Roseburg’s intervention was not only prompt, but also effective. Reynaga does not identify a single derogatory statement made by Branaugh after Vigilant commenced its investigation.1 The fact that Roseburg scheduled Reynaga to be at the facility on the same day as Branaugh alone would not allow a reasonable juror to conclude that Roseburg’s intervention was not effective, such that Roseburg could be held liable as negligent. Roseburg’s duty was to take reasonable care in eliminating Reyna-ga’s exposure to Branaugh’s hostile, racist statements, not ensure that Branaugh and Reynaga were never working in the same facility. Thus, as far as Reynaga’s evidence shows, Branaugh’s racist statements ceased by the time that the employer acted on Reynaga’s complaint. Reynaga cannot raise a triable issue of fact as to whether his workplace was hostile following Rose-burg’s intervention. As such, Reynaga’s hostile workplace claim should fail.

II.

To establish that he suffered disparate treatment in violation of Title VII and § 1981, Reynaga “may ... [use] the McDonnell Douglas framework, or alternatively, may simply produce direct or circumstantial evidence demonstrating that a discriminatory reason more likely than not motivated” the defendant.
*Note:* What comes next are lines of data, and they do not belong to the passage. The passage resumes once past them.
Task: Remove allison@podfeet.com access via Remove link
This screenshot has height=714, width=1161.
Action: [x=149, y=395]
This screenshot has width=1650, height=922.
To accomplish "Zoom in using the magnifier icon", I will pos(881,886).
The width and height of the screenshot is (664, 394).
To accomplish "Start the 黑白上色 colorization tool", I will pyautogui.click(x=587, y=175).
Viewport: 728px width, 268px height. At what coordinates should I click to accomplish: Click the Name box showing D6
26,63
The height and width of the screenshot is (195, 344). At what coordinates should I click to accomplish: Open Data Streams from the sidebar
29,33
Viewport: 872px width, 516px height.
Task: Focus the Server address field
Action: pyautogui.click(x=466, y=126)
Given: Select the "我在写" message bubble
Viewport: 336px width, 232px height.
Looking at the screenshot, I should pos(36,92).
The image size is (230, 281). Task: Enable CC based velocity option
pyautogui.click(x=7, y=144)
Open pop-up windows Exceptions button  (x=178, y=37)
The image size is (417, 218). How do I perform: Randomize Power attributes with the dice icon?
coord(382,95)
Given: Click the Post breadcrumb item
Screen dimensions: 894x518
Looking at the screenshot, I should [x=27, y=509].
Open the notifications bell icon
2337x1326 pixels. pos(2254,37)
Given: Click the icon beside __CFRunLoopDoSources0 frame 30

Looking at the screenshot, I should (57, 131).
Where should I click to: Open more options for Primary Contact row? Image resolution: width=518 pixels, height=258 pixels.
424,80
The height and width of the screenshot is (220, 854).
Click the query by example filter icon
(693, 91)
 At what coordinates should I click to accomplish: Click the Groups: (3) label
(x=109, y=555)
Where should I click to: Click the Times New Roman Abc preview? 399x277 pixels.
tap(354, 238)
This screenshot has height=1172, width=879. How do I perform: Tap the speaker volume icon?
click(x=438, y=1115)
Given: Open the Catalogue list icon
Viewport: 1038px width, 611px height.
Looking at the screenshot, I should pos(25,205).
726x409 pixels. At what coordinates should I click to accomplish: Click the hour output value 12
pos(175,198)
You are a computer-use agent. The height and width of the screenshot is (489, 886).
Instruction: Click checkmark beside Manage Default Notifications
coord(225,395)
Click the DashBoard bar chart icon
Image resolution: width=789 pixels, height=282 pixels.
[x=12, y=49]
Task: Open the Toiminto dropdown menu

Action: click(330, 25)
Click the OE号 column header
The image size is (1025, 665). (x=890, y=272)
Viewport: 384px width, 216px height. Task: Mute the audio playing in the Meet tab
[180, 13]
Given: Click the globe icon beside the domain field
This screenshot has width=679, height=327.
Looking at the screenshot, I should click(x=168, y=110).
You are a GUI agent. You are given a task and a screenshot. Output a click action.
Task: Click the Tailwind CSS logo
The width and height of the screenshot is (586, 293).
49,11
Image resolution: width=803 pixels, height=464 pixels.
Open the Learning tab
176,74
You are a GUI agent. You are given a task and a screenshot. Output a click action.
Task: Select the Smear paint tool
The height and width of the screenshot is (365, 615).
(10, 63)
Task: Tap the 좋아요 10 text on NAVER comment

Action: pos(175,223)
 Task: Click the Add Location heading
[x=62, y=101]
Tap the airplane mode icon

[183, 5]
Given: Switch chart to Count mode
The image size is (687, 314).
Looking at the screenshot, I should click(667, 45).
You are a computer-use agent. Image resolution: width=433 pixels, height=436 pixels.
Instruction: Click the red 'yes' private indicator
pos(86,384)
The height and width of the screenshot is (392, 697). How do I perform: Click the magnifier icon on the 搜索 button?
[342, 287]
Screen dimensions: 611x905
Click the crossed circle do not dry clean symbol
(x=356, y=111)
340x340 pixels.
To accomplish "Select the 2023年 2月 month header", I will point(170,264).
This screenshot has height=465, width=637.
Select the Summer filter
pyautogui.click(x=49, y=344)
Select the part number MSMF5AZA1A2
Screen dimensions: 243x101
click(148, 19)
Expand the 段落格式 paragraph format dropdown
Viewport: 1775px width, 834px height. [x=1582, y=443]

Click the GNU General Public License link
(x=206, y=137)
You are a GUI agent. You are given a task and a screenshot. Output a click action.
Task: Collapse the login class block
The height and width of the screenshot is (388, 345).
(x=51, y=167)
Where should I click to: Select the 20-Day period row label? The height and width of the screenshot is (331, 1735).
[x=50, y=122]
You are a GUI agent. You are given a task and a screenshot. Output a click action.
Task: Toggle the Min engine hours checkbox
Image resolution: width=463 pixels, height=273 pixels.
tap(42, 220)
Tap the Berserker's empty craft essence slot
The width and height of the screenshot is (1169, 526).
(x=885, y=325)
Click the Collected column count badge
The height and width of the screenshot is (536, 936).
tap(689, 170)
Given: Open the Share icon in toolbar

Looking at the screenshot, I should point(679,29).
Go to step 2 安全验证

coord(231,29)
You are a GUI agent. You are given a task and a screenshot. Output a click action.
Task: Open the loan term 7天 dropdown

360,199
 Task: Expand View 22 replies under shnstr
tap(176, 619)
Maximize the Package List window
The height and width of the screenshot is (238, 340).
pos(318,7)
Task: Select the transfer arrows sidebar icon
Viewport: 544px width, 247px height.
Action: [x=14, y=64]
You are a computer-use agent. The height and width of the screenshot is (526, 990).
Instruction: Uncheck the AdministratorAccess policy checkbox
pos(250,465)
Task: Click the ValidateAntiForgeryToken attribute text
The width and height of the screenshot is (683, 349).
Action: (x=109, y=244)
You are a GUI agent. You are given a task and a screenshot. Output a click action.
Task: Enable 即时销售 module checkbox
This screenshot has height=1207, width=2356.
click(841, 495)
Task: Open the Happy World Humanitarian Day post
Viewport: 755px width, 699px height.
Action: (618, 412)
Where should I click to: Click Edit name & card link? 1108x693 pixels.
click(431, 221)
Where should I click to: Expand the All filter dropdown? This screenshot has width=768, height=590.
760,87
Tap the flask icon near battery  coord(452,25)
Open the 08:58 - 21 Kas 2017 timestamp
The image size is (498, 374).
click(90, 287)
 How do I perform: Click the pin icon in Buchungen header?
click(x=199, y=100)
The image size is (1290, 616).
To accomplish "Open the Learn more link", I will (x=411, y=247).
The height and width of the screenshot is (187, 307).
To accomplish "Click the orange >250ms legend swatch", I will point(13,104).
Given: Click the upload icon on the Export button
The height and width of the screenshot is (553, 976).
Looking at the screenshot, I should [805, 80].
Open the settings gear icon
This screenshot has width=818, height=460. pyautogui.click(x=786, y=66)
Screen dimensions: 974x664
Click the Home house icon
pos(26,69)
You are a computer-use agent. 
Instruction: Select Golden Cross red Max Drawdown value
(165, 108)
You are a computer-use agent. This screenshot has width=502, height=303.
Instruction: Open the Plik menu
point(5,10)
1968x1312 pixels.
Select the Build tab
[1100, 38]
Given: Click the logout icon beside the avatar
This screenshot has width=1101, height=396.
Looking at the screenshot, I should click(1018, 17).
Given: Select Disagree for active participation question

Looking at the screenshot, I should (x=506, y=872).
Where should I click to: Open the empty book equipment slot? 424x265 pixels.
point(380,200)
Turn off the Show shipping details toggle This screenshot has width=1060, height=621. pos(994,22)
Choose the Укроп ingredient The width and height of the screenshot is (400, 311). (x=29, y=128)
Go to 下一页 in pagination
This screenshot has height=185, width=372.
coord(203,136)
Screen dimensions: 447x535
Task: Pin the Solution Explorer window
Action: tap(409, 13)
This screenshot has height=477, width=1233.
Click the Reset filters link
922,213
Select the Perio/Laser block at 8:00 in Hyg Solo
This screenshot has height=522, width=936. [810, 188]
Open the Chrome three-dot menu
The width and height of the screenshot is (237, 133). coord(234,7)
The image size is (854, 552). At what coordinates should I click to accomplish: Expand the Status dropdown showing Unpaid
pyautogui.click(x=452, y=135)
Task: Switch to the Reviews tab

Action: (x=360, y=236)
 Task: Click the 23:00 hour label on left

Metoyer v. Chassman, 504 F.3d 919, 931 (9th Cir. 2007). Under the McDonnell Douglas framework, Reynaga must show that: “(1) [he] belongs to a protected class, (2) [he] *697was performing according to [his] employer’s legitimate expectations, (3) [he] suffered an adverse employment action, and (4) other employees with qualifications similar to [his] own were treated more favorably.” Godwin v. Hunt Wesson, Inc., 150 F.3d 1217, 1220 (9th Cir. 1998) (citing McDonnell Douglas Corp. v. Green, 411 U.S. 792, 802, 93 S.Ct. 1817, 36 L.Ed.2d 668 (1973)).

According to Roseburg, it fired Reynaga on January 18, 2010 because Reynaga walked off the job on January 9 and refused to work his scheduled shift on January 13. It is undisputed that Reynaga walked off the job on January 9 and refused to work the January 13 shift. These are legitimate, non-discriminatory reasons to terminate Reynaga. The panel majority asserts that Roseburg requiring Reynaga to work on January 13 at the same time as Branaugh and Roseburg’s decision not to discipline Branaugh immediately offered potential evidence of disparate treatment. However, as mentioned above, Reynaga did not have a right to insist that Rose-burg fire Branaugh or never schedule Bra-naugh at the same time that Reynaga was working. Branaugh’s hostile, racist statements ceased after Vigilant began investigating Branaugh in December 2009. That Roseburg did not discipline Branaugh before Vigilant completed its investigation and Reynaga walked off the job similarly cannot be construed as evidence of disparate treatment. For these reasons, Reyna-ga did not provide direct or circumstantial evidence to suggest a discriminatory motivation for termination. He also failed to offer evidence that other workers had not been terminated when they walked off the job so as to satisfy the burden shifting framework. Accordingly, no reasonable jury could find that Roseburg subjected Reynaga to racially disparate treatment when it fired him for refusing to work on January 13. The district court should thus be affirmed on this point.2

I respectfully dissent.

. Reynaga identified only two acts by Bra-naugh occurring after December 10, 2009: (1) on Jan. 4, 2010, Branaugh left an email in the breakroom purporting to quote a book by Lee Iacocca that said "our borders are like sieves;” and (2) on Jan. 13, 2010, Branaugh revved his automobile's engine in Reynaga’s presence. These two acts are not sufficiently severe so as to alter the terms of Reynaga’s employment. Vasquez, 349 F.3d at 642.

. I agree with the panel majority that Reyna-ga did raise a triable issue of material fact as to disparate treatment for the lock cutting incident under the McDonnell-Douglas framework.